I don’t think the lack of an earth-shattering ka-FOOM changes much of the logic of FAI. Smart enough to take over the world is enough to make human existence way better, or end it entirely.
It’s quite tricky to ensure that your superintelligent AI does anything like what you wanted it to. I don’t share the intuition that creating a “homeostasis” AI is any easier than an FAI. I think one move Eliezer is making in his “Creating Friendly AI” strategy is to minimize the goals you’re trying to give the machine; just CEV.
I think this makes apparent what a good CEV seeker needs anyway; some sense of restraint when CEV can’t be reliably extrapolated in one giant step. It’s less than certain that even a full FOOM AI could reliably extrapolate to some final most-preferred world state.
I’d like to see a program where humanity actually chooses its own future; we skip the extrapolation and just use CV repeatedly; let people live out their own extrapolation.
Does just CV work all right? I don’t know, but it might. Sure, Palestinians want to kill Israelis and vice versa; but they both want to NOT be killed way more than they want to kill, and most other folks don’t want to see either of them killed.
Or perhaps we need a much more cautious, “OK, let’s vote on improvements, but they can’t kill anybody and benefits have to be available to everyone...” policy for the central guide of AI.
CEV is a well thought out proposal (perhaps the only one—counterexamples?), but we need more ideas in the realm of AI motivation/ethics systems. Particularly, ways to get from a practical AI with goals like “design neat products for GiantCo” or “obey orders from my commanding officer” to ensure that they don’t ruin everything if they start to self-improve. Not everyone is going to want to give their AI CEV as its central goal, at least not until it’s clear it can/will self improve, at which point it’s probably too late.
I don’t share the intuition that creating a “homeostasis” AI is any easier than an FAI.
While CEV is an admirably limited goal compared to the goal of immediately bringing about paradise, it still allows the AI to potentially intervene in billions of people’s lives. Even if the CEV is muddled enough that the AI wouldn’t actually change much for the typical person, the AI is still being asked to ‘check’ to see what it’s supposed to do to everyone. The AI has to have some instructions that give it the power to redistribute most of the Earth’s natural resources, because it’s possible that the CEV would clearly and immediately call for some major reforms. With that power comes the chance that the power could be used unwisely, which requires tremendously intricate, well-tested, and redundant safeguards.
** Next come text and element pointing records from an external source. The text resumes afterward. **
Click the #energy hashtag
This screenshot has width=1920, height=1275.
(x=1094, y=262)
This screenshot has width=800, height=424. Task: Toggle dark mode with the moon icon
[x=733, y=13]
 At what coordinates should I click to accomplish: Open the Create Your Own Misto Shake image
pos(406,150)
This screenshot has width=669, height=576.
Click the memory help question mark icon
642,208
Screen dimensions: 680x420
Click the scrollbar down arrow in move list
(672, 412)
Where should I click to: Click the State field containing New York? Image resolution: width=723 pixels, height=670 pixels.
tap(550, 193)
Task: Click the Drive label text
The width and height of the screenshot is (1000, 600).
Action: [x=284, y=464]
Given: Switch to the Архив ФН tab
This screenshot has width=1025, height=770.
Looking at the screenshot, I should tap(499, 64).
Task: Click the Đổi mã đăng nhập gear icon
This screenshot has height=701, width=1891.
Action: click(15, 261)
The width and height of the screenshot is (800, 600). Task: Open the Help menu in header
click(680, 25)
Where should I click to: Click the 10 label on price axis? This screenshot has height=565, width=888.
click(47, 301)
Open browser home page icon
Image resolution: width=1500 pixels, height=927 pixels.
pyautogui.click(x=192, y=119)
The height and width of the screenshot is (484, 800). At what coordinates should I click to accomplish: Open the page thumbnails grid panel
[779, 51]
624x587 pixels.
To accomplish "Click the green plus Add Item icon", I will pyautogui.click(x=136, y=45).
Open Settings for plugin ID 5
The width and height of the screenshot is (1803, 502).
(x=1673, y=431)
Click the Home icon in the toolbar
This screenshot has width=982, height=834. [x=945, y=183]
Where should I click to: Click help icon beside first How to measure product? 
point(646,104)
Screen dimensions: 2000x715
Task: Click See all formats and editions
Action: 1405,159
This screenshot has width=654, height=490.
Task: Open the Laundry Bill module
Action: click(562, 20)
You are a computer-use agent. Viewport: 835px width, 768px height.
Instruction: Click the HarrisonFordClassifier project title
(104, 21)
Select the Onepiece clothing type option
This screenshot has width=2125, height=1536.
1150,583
By contrast, a homeostasis or shield AI would never contemplate affecting billions of people; it would only be ‘checking’ to see whether a few thousand AI researchers are getting too close. It would only need enough resources to, say, shut off the electricity to a lab now and then, or launch an EMP or thermite weapon. It would be given invariant instructions not to seize control of most of Earth’s natural resources. That means, at least for some levels of risk-tolerance, that it doesn’t need quite as many safeguards, and so it should be easier and faster to design.
Actually, Shield AI can’t be much less intrusive then FAI to require sufficiently simpler safeguards.
It will need worldwide spying network to gather required intel.
It will need global enforcement network to establish its presence in uncooperative nations / terminate AI research.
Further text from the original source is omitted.